Adaptando uma série britânica, Murderville, nova produção da Netflix, tenta misturar trama policial com jogos de improvisação. A trama é centrada no policial Terry Seattle (Will Arnett) que a cada episódio recebe um convidado especial diferente como parceiro. A questão é que esse convidado não tem o roteiro do episódio, não sabe o que vai acontecer e precisa improvisar suas ações enquanto segue Terry na investigação, ao final o convidado precisa apontar corretamente quem é o culpado.
Apesar da ideia de tudo ser construído em cima de improviso, o formato é um pouco mais engessado do que se imaginaria. Todo episódio segue a mesmíssima estrutura, com o convidado conhecendo Terry em seu escritório, depois uma cena com a legista Amber (Lilan Bowden) na qual ela dá as principais pistas do caso, depois uma cena com cada um dos três suspeitos, por fim uma cena com todos os suspeitos reunidos para que o convidado aponte o culpado. Esse formato rígido acaba tornando tudo menos caótico do que se esperaria de uma trama centrada em improviso.
A série depende muito dos convidados de cada episódio e do que eles conseguem trazer para a cena.
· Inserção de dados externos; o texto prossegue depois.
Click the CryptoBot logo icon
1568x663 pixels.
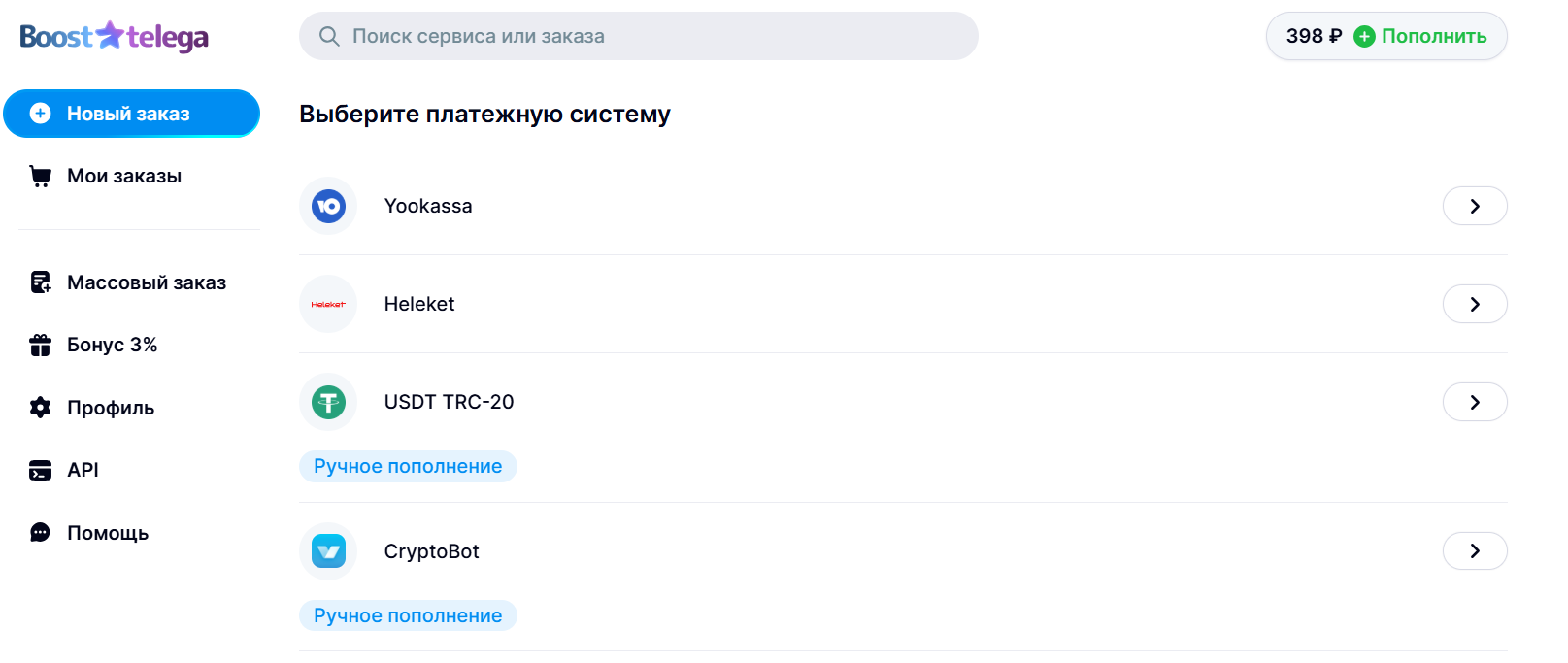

Enquanto alguns como Conan O’Brien e Kumail Nanjiani realmente embarcam na maluquice e tentam elevar o nível de alopração de cada cena, outros convidados como ex-jogador de futebol americano Marshawn Lynch ou Sharon Stone se limitam a apenas reagir a Terry e os demais personagens, sem propor nada paras as cenas.
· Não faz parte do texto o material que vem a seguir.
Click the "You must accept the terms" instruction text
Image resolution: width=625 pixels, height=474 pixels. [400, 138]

O formato também não permite a criação de mistérios com muita intriga, reviravolta ou grandes surpresas. Ao invés disso a série acaba focando mais na natureza lúdica da narrativa policial. Desde a literatura teóricos do gênero mencionam como narrativas policiais estabelecem uma espécie de jogo entre o leitor e o narrador, no qual o leitor tentaria resolver o crime antes da própria trama. As tramas de Murderville focam principalmente nisso, expandindo esse jogo também para o ator convidado, que, assim como o espectador, vai precisar atentar de modo mais ativo para as pistas que a trama sutilmente coloca diante dele.
Confesso que há um inegável prazer nessa disputa do espectador tentar superar a inteligência da narrativa e antever a explicação para o crime. No entanto, dado o formato rígido dos episódios e a natureza simples dos crimes, confesso que foi bem fácil para mim determinar o culpado (acertei todos). Por outro lado, admito que tenho uma familiaridade muito grande com o gênero (meu doutorado foi sobre narrativas policiais no cinema) e provavelmente o espectador menos experiente provavelmente não vá achar tudo tão simples.
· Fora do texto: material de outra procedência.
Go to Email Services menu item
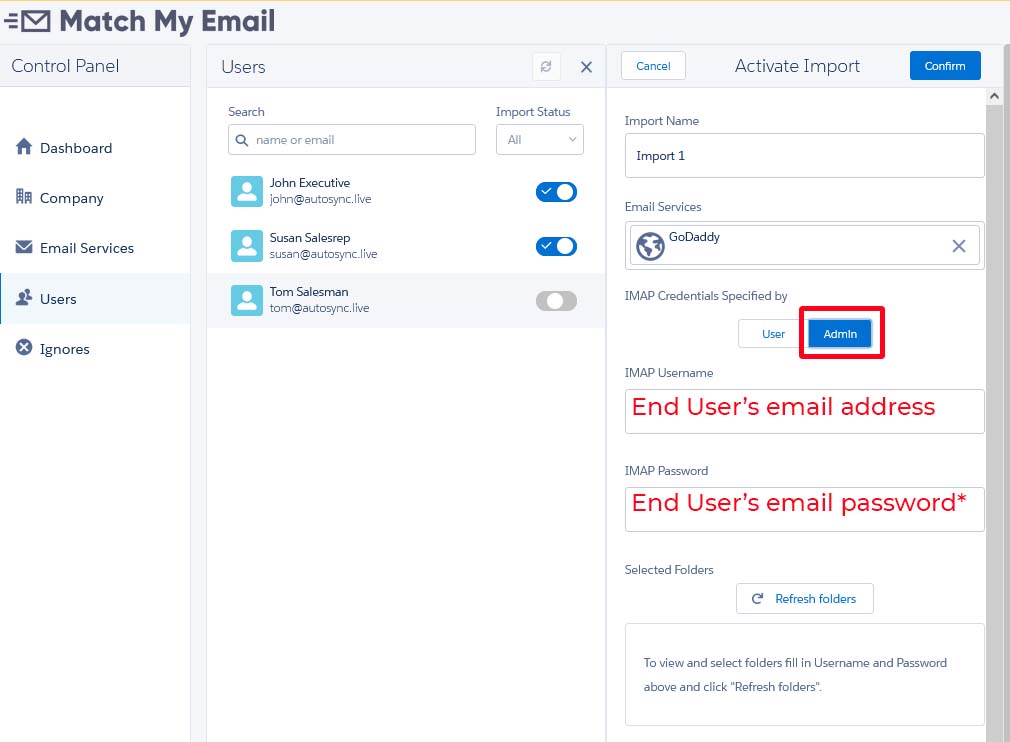The image size is (1010, 742). 86,248
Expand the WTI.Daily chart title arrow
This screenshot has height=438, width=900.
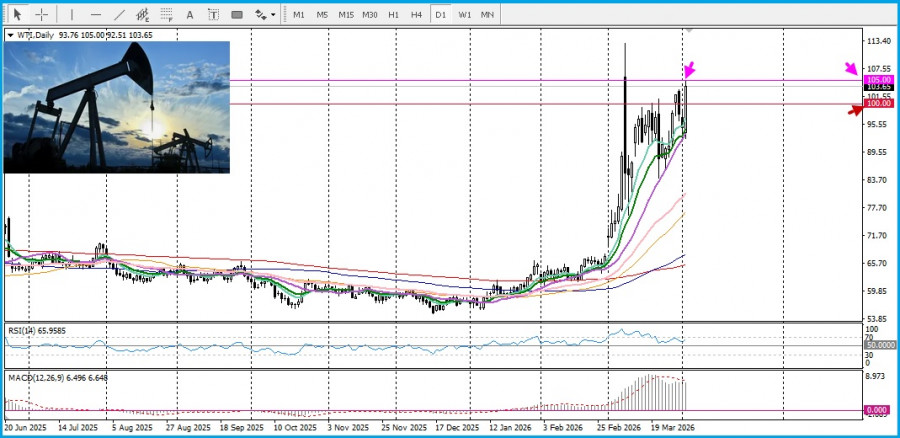click(10, 35)
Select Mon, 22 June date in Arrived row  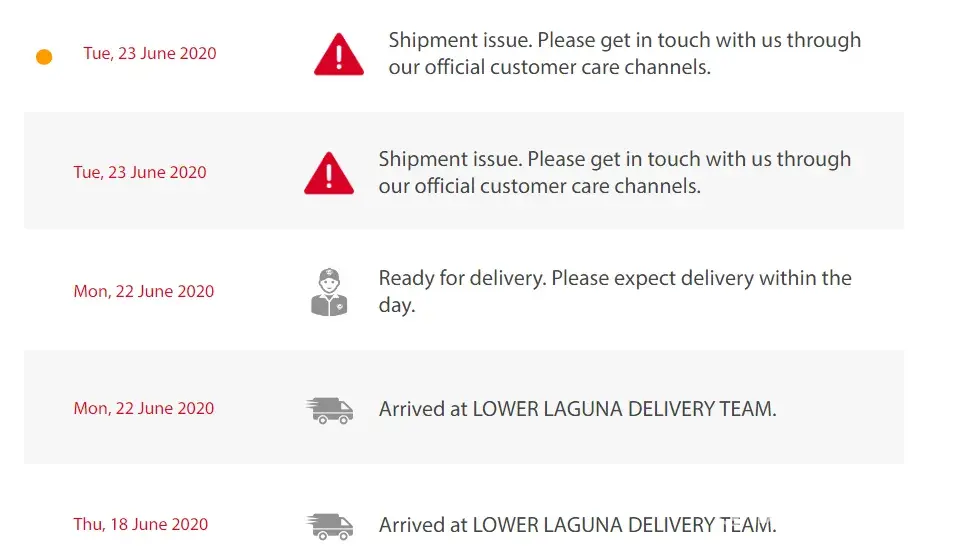tap(144, 408)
A série ainda tenta criar um arco para Terry ao longo da temporada, narrando a tentativa dele em decifrar o assassinato da antiga parceira. O problema é que tudo é tão pouco desenvolvido e tão apoiado em clichês que a trama não envolve como deveria e é frágil demais para realmente “colar” todos os episódios juntos. Como cada episódio precisa, de certa forma, reapresentar Terry ao novo convidado sequer sei se esse formato precisa de arcos mais longos ao invés de focar no “caso da semana”.
Assim, Murderville entrega bons momentos de diversão graças à entrega de
Will Arnett e suas interações com os convidados, além de resgatar a natureza
lúdica do gênero policial, mas acaba sendo menos aloprado e engessado do que se
esperaria de algo calcado em improviso.